Personal information
- Full name: Joanna Weston
- Born: 14 February 1994 (age 32) Corowa, New South Wales, Australia
- Height: 188 cm (6 ft 2 in)

Netball career
- Playing positions: GD, WD, GK
- Years: Club team / Apps
- 2014–present: Melbourne Vixens / 165
- (Correct as of August 31, 2025)
- Years: National team / Caps
- 2015–present: Australian Diamonds

Medal record
Netball
Representing Australia
Netball World Cup
| Silver medal – second place | 2019 Liverpool | Team |
| Gold medal – first place | 2023 Cape Town | Team |
Commonwealth Games
| Silver medal – second place | 2018 Gold Coast | Netball |
| Gold medal – first place | 2022 Birmingham | Netball |
| Bronze medal – third place | 2026 Glasgow | Netball |
Constellation Cup
| Gold medal – first place | 2015 Constellation Cup | Team |
| Gold medal – first place | 2016 Constellation Cup | Team |
| Gold medal – first place | 2017 Constellation Cup | Team |
| Gold medal – first place | 2018 Constellation Cup | Team |
| Gold medal – first place | 2019 Constellation Cup | Team |
| Silver medal – second place | 2021 Constellation Cup | Team |
| Gold medal – first place | 2022 Constellation Cup | Team |
| Gold medal – first place | 2023 Constellation Cup | Team |
| Silver medal – second place | 2024 Constellation Cup | Team |
Netball Nations Cup
| Gold medal – first place | 2024 Leeds | Team |
Netball Quad Series
| Gold medal – first place | 2017 (I) England/South Africa | Team |
| Silver medal – second place | 2017 (II) Australia/New Zealand | Team |
| Gold medal – first place | 2018 (I) England/South Africa | Team |
| Gold medal – first place | 2018 (II) Australia/New Zealand | Team |
| Gold medal – first place | 2019 Liverpool/London | Team |
| Gold medal – first place | 2022 London | Team |

= Jo Weston =

Australian netball player

Joanna Weston (born 14 February 1994) is an Australian netball player for the Australian Diamonds and Melbourne Vixens in the Suncorp Super Netball league.

She was part of the Diamonds side that won silver at the 2018 Commonwealth Games and gold at the 2022 Commonwealth Games.
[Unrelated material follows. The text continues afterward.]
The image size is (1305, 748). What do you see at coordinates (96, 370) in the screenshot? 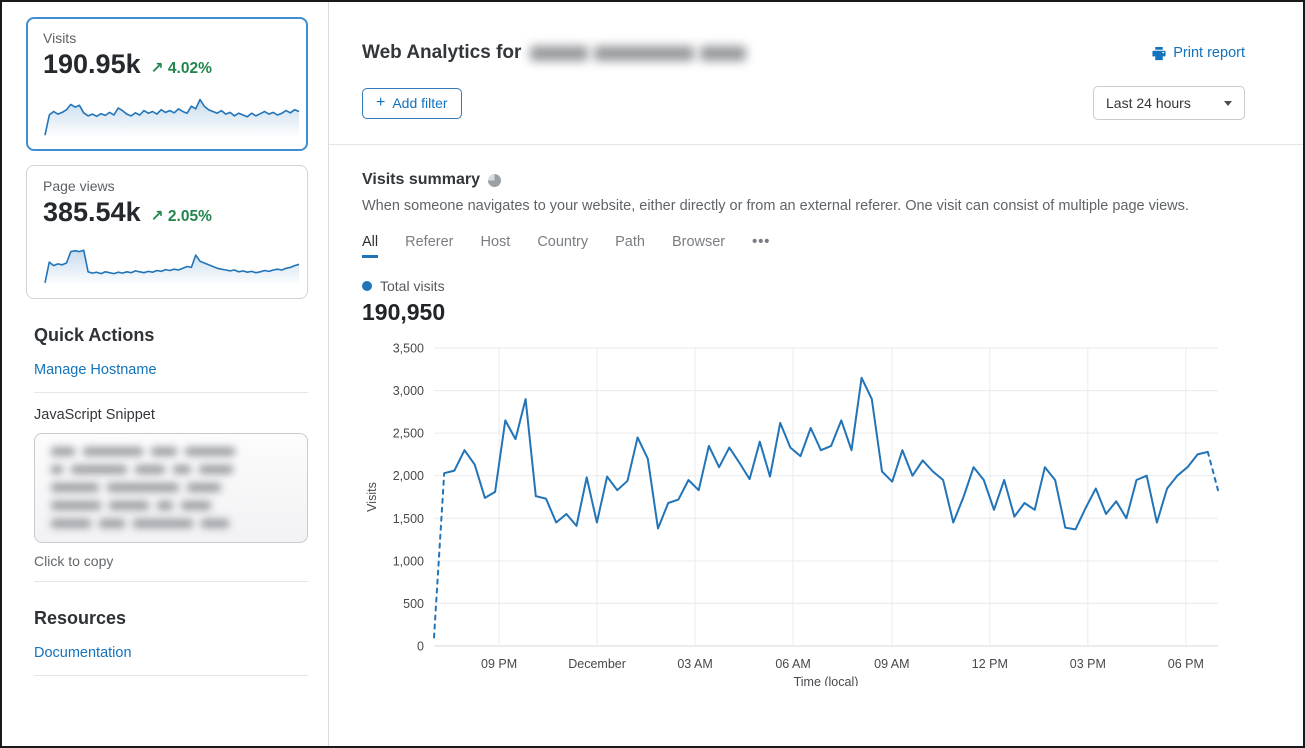
I see `manage-hostname-link: Manage Hostname` at bounding box center [96, 370].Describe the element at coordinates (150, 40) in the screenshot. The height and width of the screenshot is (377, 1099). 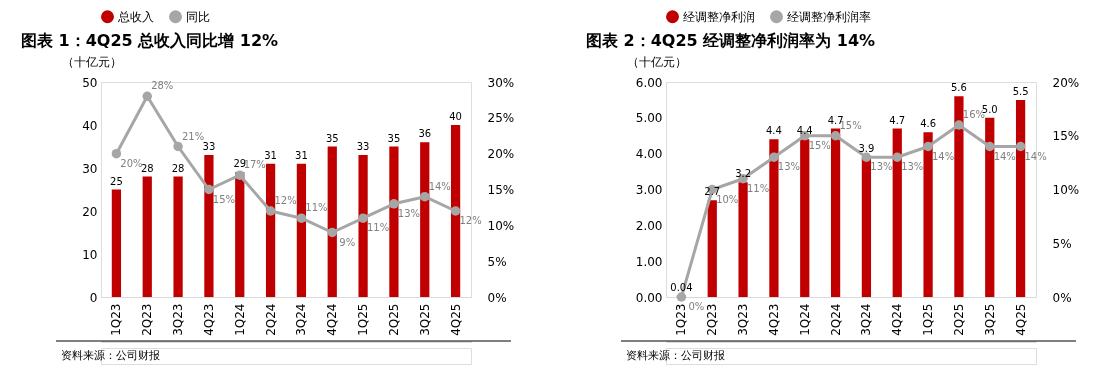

Weston has been a member of the Diamonds squad since her debut at the 2015 Constellation Cup. She was also in the Australian team at the 2019 Netball World Cup, finishing runners up to New Zealand.

Weston was named Goal Defender of the Year and Player of the Finals in the 2017 Suncorp Super Netball season. She was in the Vixens side that won the premiership in the 2020 season.
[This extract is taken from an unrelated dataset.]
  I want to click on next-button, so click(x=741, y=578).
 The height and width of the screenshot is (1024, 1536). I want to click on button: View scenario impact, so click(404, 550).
Weston was born in Corowa and lived in Rutherglen and Eurobin as a child before settling in Melbourne. She grew up in Melbourne's eastern suburbs and attended Glen Iris Primary and Sacré Cœur School both in Glen Iris. She first played junior netball for Sacre Coeur Netball Club in the Waverley District Netball Association. She is currently studying a Master of Communication at Deakin University. She also holds a Bachelor of Commerce from Melbourne University.

Weston is currently an ambassador for The United Project and sits on the organisation's board of directors. She also serves as the president of the Australian Netball Players’ Association.